Later, differences and disputes had arisen between the 2nd respondent and the petitioner. And the petitioner had reason to believe that the 2nd respondent may take undue advantage of her voting rights. Consequently, the petitioner had applied to the respondent-company to split his joint holdings of 3,738 equity shares, in two equal lots where each shareholder shall be the first named in one lot so that the voting right could be used by both the persons in respect of their respective joint holding.

The company, however, asked the petitioner to lodge share transfer forms and the share certificates for the said shares before the shareholding could be split in two lots. According to the petitioner, the 2nd respondent had kept the certificates in her custody and just to avoid the split in holding, she had refused it under some ploy. On the contrary, several allegations were levelled by the respondents against the petitioner.

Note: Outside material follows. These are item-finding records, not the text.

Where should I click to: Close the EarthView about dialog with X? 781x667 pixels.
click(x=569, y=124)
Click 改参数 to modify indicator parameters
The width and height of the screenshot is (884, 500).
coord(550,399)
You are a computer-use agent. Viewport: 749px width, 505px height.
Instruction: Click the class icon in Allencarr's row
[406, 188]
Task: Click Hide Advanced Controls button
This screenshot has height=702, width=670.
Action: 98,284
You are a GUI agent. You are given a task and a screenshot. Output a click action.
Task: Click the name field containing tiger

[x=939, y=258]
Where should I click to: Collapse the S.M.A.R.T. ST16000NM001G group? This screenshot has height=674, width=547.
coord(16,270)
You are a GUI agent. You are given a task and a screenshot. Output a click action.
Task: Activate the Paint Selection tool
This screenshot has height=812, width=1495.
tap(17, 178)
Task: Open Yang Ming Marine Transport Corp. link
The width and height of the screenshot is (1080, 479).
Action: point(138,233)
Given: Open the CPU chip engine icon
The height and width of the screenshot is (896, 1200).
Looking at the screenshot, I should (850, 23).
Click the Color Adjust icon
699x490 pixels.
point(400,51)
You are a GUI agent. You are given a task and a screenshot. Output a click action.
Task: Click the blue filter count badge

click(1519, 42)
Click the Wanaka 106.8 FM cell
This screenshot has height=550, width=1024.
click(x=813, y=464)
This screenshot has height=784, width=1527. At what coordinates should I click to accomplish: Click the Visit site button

It was stated by the company that it had conveyed to the petitioner that as per the mandatory provisions of the Act, transfer deeds executed by both the joint-shareholders duly stamped and completed were required to be submitted for splitting the shares. As the petitioner had failed to comply with the mandatory requirements, therefore, it was submitted that the petitioner was not entitled to the relief sought for in that position.

In the rejoinder, the petitioner denied and disputed the allegations made in the reply filed by the respondents, and reiterated his contentions made in the petition. He further submitted that he had every right to have his name transposed as requested so that he can have the voting rights for his part of the shares. The petitioner contended that the refusal of the company to split the 3738 shares into two lots was illegal as he was entitled to half of the said shares. It was further argued by the petitioner that the request for splitting of the shares in favour of either of the joint holders could be done by any of the holders as both were members of the company.

Moreover, the petitioner also stressed that there was no need for any consent from the other holder nor the original certificates and transfer deeds were required to be submitted. Consequently, in view of the petitioner, the refusal by the company to do so was without sufficient cause. The petitioner claimed support from the decisions of the Chancery Division in the case of Burns v Seimens Bros Dynamo Works Ltd, [1919 1 Ch 225], the decision of the Bombay High Court in the case of Narandas Munmohandas v Indian Manufacturing Co Ltd, [AIR 1953 Bom 443] and the decision of the Punjab High Court in the case of Jarnail Singh Harjit Singh v Bakshi Singh Sham Singh [AIR 1960 Punj 455].

On the other hand, the respondent-company contended that the petitioner’s request for splitting of the joint shares could not have been considered without the share transfer deeds duly executed by both joint holders and duly completed and stamped were lodged with the company together with the relative share certificates as required under the Act. The company placed reliance on the decision of the Calcutta High Court in the case of Hemlata Saha v Stadmed (P) Ltd [1964 68 CWN 1007].

The CLB considered the rival contentions and upheld the stand of the company and held that in its view the stand taken by the respondent-company was neither illegal nor without sufficient cause. Hence, the petition was rejected by the CLB.

Conclusion
Investors should be conscious of the fact that being a joint holder confers very limited rights and they cannot suo moto demand a transfer or splitting of shares. A very important issue that needs to be noted by them is that in case of a joint holding, in any request for transfer of shares, transposing of the names ie changing the order in which the names appear on the share certificates/ members register or seeking splitting of shares, etc, it is necessary that such a request is made in accordance with the requirements of the Companies Act, 1956.